*Selected extract*:
----------

The chapter on the “work of memory” is a practical guide in the life of grace. Augustine uses binaries, like remembering and forgetting, as a way of exploring life in Christ for the individual and the community. Thus, the act of remembering draws the individual out of the self towards community, while the act of forgetting requires the self to move out of its individual stuckness to journey with others towards Christ. One can similarly examine various complementary pairs to gain insights about spiritual life. Of the four binaries presented by Grove, two are of universal interest. Work and rest require a balance that is always unstable. It is the restless heart that pursues hard work in which one can become stuck, while rest can become selfish isolation away from work. Work and rest also have a social dimension present in the secular culture and the liturgy. Solitude and communion are similar opposites that need to be reconciled at all times.

In summary, Grove’s Augustine on Memory is a landmark in Augustinian studies. It is a work in historical theology and as such it is only of indirect use for those investigating memory. Augustine investigated the acts of memory rather than the memory itself. Thus, the three basic leaps—memory into Christ, memory out from Christ, and forgetting into Christ–involve intelligence and will, which is more than just memory activities. The work of memory requires forgetfulness out of stuckness, and also to strain forward to what lies ahead. This process requires reflection and will, not just memory. Finally, the move out of the self to participation in the total Christ in service to others is more action than memory driven. What we find in Augustine on Memory are basic elements for prayer and preaching, rather than theories about the memory. But this is no mean accomplishment.

----------

*Source material*:
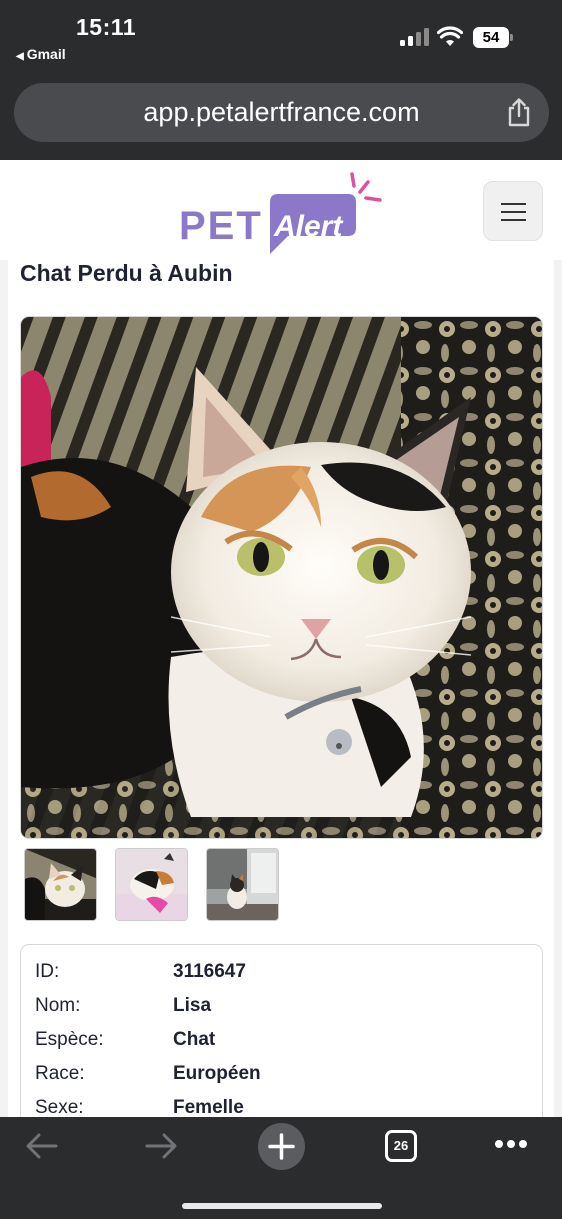 The height and width of the screenshot is (1219, 562). What do you see at coordinates (126, 273) in the screenshot?
I see `page-title: Chat Perdu à Aubin` at bounding box center [126, 273].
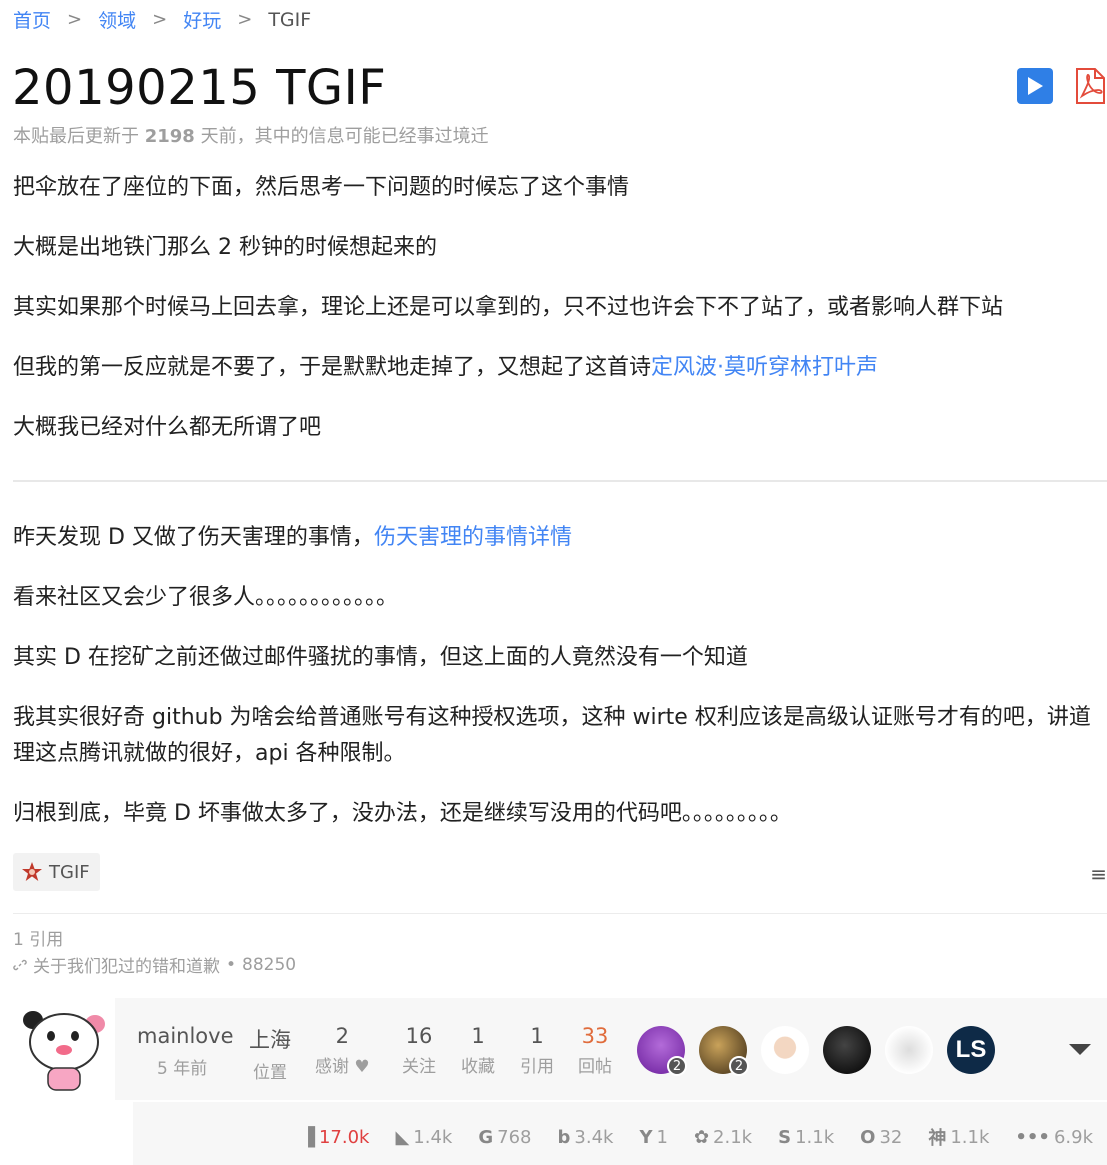 The height and width of the screenshot is (1165, 1107). Describe the element at coordinates (594, 1137) in the screenshot. I see `share-stat-value: 3.4k` at that location.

----------

*What needs to be done*: Reproduce the passage on Augustine and memory word for word, everything from "In summary, Grove’s" down to "no mean accomplishment.".

*Exercise answer*:
In summary, Grove’s Augustine on Memory is a landmark in Augustinian studies. It is a work in historical theology and as such it is only of indirect use for those investigating memory. Augustine investigated the acts of memory rather than the memory itself. Thus, the three basic leaps—memory into Christ, memory out from Christ, and forgetting into Christ–involve intelligence and will, which is more than just memory activities. The work of memory requires forgetfulness out of stuckness, and also to strain forward to what lies ahead. This process requires reflection and will, not just memory. Finally, the move out of the self to participation in the total Christ in service to others is more action than memory driven. What we find in Augustine on Memory are basic elements for prayer and preaching, rather than theories about the memory. But this is no mean accomplishment.